News briefs from the journal CHEST June 2005



Patients with severe emphysema can achieve considerably greater improvements in bone mineral density (BMD) by undergoing lung volume reduction surgery than from rehabilitation, according to a new study. Researchers in Rome, Italy selected, 70 male patients with severe emphysema, who were advised to undergo lung volume reduction surgery. Forty patients decided to undergo surgery, while the other 30 chose to participate, instead, in a standard respiratory rehabilitation program. Patients who underwent surgery experienced significant improvements in respiratory, symptomatic, anthropometric, and biochemical parameters, whereas patients in rehabilitation experienced a worsening of bone-related hormones and turnover markers without recovering bone mass. The most significant improvements in BMD were in the 19 patients who underwent surgery and quit oral steroids. The 21 other patients who underwent surgery but continued taking oral steroids also experienced improvements with BMD, but to a lesser degree. Researchers conclude that lung volume reduction surgery is better for improving BMD than rehabilitation, whether or not the patient continues taking oral steroids. The study appears in the June issue of CHEST, the peer-reviewed journal of the American College of Chest Physicians.

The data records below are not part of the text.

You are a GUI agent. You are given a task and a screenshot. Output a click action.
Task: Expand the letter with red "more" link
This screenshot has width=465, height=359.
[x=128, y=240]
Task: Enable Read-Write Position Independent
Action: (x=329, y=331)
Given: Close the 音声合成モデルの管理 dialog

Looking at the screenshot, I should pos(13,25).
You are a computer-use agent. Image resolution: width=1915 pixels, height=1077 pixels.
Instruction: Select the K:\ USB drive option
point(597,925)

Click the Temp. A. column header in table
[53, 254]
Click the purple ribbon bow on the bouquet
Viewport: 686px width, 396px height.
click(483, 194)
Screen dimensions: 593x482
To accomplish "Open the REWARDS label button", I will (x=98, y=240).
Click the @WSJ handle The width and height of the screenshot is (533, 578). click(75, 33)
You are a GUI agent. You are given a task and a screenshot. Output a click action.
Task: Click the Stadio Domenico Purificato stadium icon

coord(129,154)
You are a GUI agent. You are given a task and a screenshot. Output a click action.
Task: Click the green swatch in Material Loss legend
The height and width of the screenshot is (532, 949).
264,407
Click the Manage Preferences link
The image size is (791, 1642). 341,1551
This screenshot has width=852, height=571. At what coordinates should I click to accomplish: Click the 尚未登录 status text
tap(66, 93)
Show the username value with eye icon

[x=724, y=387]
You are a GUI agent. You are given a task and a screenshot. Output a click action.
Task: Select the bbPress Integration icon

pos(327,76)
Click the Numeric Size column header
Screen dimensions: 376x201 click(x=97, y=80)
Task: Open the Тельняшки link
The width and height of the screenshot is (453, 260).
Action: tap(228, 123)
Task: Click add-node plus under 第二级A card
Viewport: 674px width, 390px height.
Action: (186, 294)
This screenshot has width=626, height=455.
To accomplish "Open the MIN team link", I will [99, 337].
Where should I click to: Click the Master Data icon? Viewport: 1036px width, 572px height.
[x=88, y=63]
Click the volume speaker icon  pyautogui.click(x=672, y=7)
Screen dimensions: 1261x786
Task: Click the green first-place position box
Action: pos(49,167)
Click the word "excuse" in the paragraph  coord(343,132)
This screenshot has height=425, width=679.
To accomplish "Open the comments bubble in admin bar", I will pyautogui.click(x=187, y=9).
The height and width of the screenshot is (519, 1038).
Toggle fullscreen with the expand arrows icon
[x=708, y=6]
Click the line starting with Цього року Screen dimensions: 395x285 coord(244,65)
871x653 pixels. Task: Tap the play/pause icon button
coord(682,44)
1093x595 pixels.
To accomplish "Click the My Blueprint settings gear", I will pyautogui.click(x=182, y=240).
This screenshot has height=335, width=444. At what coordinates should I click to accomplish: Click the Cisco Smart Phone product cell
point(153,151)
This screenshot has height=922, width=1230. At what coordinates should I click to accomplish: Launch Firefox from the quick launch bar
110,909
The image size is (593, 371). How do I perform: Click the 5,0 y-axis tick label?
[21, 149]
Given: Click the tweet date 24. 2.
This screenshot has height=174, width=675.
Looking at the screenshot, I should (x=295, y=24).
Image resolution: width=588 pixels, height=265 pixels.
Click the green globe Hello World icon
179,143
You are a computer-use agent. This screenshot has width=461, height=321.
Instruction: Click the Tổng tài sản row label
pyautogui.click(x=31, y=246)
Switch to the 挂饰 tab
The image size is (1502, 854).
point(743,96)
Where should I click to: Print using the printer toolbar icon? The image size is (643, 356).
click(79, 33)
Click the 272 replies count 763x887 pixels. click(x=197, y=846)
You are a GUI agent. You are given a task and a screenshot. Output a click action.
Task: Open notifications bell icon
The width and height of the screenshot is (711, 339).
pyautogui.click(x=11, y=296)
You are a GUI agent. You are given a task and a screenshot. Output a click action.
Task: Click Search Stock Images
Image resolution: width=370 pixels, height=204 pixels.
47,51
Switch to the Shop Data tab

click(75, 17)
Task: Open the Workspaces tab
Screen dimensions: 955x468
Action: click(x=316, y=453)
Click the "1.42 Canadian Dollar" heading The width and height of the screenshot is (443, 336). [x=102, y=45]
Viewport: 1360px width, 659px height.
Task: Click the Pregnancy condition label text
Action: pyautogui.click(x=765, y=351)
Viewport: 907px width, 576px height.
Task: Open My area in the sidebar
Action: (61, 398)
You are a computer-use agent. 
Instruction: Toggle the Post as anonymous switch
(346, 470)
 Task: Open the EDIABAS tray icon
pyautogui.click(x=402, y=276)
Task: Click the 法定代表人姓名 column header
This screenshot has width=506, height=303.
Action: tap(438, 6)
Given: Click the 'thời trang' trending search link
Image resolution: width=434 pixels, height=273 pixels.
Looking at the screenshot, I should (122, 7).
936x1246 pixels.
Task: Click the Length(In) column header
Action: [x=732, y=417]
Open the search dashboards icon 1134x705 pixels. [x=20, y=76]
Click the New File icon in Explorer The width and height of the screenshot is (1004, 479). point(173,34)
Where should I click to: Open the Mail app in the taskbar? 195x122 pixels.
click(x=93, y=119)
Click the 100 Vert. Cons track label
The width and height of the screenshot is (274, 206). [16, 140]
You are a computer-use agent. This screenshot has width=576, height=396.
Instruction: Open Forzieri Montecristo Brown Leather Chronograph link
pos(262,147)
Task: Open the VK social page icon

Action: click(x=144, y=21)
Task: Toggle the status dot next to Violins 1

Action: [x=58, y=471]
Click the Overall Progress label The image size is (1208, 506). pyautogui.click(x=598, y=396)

Patients who are obese are not at greater risk of morbidity, mortality, or increased costs in the Medical Intensive Care Unit (MICU), according to new findings. Researchers in Allentown, PA, recorded the height, weight, age, hospital length of stay, medical complications, and other variables of 813 patients admitted to the MICU between January 1997 and August 2001. The study subjects were divided into five groups: underweight (BMI less than 20.0), normal weight (BMI = 20.0-24.9), overweight (BMI = 25.0-29.9), obese (BMI = 30-39.9), and severely obese (BMI = 40.0 or more). No significant difference was found between the MICU length of stay, hospital length of stay, need for mechanical ventilation or number of days on the ventilator, mortality rate, and costs for obese and very obese patients when compared to the other three groups. The only significant difference found was that the patients who were severely obese were more likely to be female and younger than the obese patients. The study appears in the June issue of CHEST, the peer-reviewed journal of the American College of Chest Physicians.


New research shows that reduced lung function is a strong predictor of cardiovascular morbidity and mortality and ischemic heart disease. In an analysis of 1,861 participants of the first National Health and Examination Survey Epidemiologic Follow-up Study, researchers from Canada found that people with the most reduced lung function (measured by FEV1) are at greatest risk for cardiovascular morbidity. These patients had five times the risk of ischemic heart disease when compared with patients having strong lung function. A literature review of 12 large cohort studies, which included 83,880 participants, supported the notion that those with reduced FEV1 were at higher risk of cardiovascular mortality. This association was found to be independent of smoking status, age, gender, and other factors. The study appears in the June issue of CHEST, the peer-reviewed journal of the American College of Chest Physicians.